Can you reproduce verbatim the rows below, from the line containing "Given: Select the 1st Half Total Over 1.0 bet" through the final row, with both ends included?

[Start RECORDED DATA]

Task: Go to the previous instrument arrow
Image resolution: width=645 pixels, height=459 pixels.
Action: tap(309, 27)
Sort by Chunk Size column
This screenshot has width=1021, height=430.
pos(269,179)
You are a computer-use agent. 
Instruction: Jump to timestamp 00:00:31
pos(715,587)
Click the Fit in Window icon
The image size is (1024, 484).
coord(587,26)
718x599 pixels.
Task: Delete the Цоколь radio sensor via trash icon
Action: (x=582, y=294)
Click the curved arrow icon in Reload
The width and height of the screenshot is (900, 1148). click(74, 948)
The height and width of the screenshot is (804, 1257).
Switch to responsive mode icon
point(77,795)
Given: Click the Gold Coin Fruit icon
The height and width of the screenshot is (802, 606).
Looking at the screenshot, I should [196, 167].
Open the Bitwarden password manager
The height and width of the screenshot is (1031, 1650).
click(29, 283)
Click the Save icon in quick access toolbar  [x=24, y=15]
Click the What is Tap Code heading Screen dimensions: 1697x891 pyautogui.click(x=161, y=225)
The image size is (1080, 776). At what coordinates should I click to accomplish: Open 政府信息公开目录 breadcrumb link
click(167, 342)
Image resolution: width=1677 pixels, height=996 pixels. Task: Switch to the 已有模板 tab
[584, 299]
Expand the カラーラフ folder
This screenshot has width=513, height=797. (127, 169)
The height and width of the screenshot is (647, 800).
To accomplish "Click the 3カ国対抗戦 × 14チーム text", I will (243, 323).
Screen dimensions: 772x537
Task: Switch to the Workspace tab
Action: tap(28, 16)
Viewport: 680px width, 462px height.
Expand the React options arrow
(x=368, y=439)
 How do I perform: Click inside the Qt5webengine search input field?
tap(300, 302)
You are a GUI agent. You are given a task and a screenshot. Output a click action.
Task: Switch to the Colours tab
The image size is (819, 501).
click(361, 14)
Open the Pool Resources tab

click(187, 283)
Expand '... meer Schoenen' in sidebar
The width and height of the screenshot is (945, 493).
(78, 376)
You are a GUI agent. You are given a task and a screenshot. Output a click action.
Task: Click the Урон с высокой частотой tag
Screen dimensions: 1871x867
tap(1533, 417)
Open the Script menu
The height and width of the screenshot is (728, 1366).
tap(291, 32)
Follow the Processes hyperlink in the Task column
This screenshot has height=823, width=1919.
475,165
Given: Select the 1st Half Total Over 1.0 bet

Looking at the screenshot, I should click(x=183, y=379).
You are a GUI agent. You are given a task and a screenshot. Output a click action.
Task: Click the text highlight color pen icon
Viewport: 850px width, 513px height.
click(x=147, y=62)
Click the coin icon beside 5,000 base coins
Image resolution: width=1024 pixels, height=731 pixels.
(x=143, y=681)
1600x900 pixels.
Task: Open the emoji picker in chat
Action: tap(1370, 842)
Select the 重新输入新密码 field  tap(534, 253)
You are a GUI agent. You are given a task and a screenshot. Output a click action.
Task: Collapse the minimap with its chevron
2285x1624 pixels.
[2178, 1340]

[End RECORDED DATA]

= OUTPUT FOR THIS EXERCISE =
Given: Select the 1st Half Total Over 1.0 bet

Looking at the screenshot, I should click(x=183, y=379).
You are a GUI agent. You are given a task and a screenshot. Output a click action.
Task: Click the text highlight color pen icon
Viewport: 850px width, 513px height.
click(x=147, y=62)
Click the coin icon beside 5,000 base coins
Image resolution: width=1024 pixels, height=731 pixels.
(x=143, y=681)
1600x900 pixels.
Task: Open the emoji picker in chat
Action: tap(1370, 842)
Select the 重新输入新密码 field  tap(534, 253)
You are a GUI agent. You are given a task and a screenshot. Output a click action.
Task: Collapse the minimap with its chevron
2285x1624 pixels.
[2178, 1340]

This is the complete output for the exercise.